Mauritania's military rulers have refused to set a timetable for elections or guarantee they will not stand themselves, complicating their efforts to form a government, the main parliamentary party said on Tuesday (August 26).
Veteran opposition leader Ahmed Ould Daddah said the High State Council set up after an August 6 military coup had agreed to most of 35 conditions set by his Rally of Democratic Forces (RFD) and allied parties for joining a new government.
"There are at least two important points (remaining), which are the timetable, and the participation of military in the elections and their neutrality in those elections," he said.

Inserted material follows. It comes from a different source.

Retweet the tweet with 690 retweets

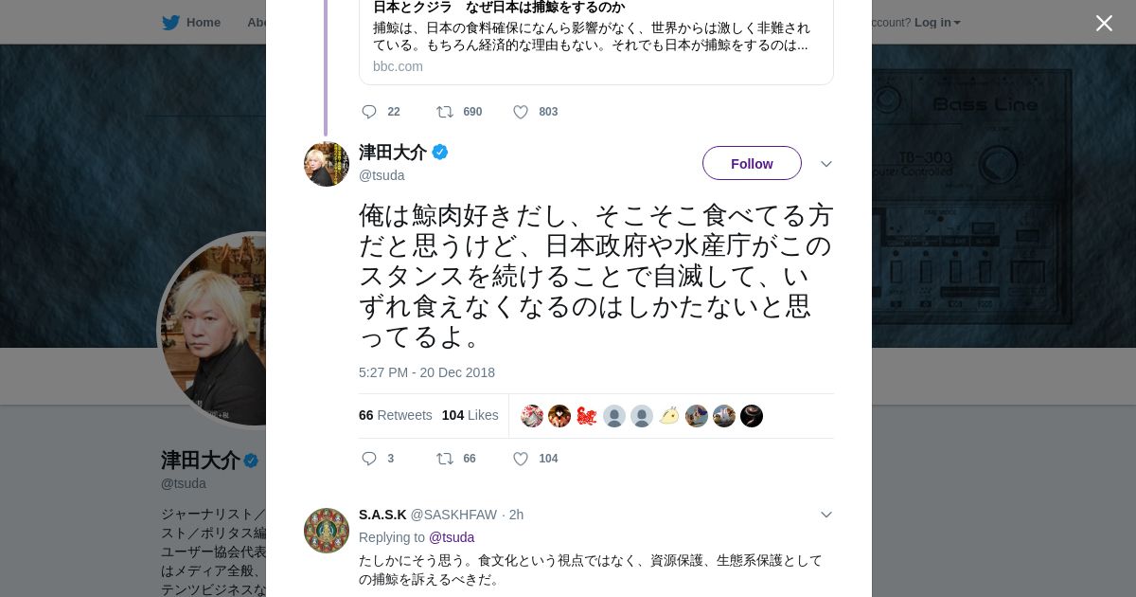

With 16 of 95 National Assembly seats, Daddah's Rally of Democratic Forces (RFD) is the biggest parliamentary party since the ADIL party formed by ousted President Sidi Mohamed Ould Cheikh Abdallahi collapsed this month.
A majority of parliamentarians, including from the RFD, signed a statement in support of Abdallahi's ouster a week after the coup. They accuse Abdallahi of over-stepping his authority and failing to manage economic risks and al Qaeda attacks.
But backing from Daddah and his allies has since weakened, as junta chief General Mohamed Ould Abdel Aziz has delayed setting a timeframe for free polls he has promised, and said he may even stand as president himself.
Daddah met on Tuesday (August 27) with Jean Ping, the top diplomat of the African Union, which suspended Mauritania's membership within days of the coup. Abdallahi has been in detention since.
The United States has already frozen around 25 million US dollars in military and development aid and warned much bigger sums of future aid is at stake. The European Union's aid commissioner has threatened to halt non-humanitarian aid and freeze payments of more than 100 million US dollars million a year for fisheries rights.
"This is also an international problem. As political leaders, we cannot take part in a situation which would lead to the isolation of Mauritania, and eventually to an embargo on Mauritania. " Daddah said.
The parties opposed to the coup, National Front for the Defence of Democracy also held a meeting of protest on Tuesday at the headquarters of the moderate Islamist Tawassoul party.
This month's coup cut short Abdallahi's rule barely 15 months after he became the Islamic republic's first freely elected leader in elections called after a 2005 coup also instigated by Abdel Aziz.
The coup was widely condemned by the international community and brought threats of economic sanctions that could cut hundreds of dollars in Mauritanian aid and contracts, a move that would impoverish further the already struggling economy.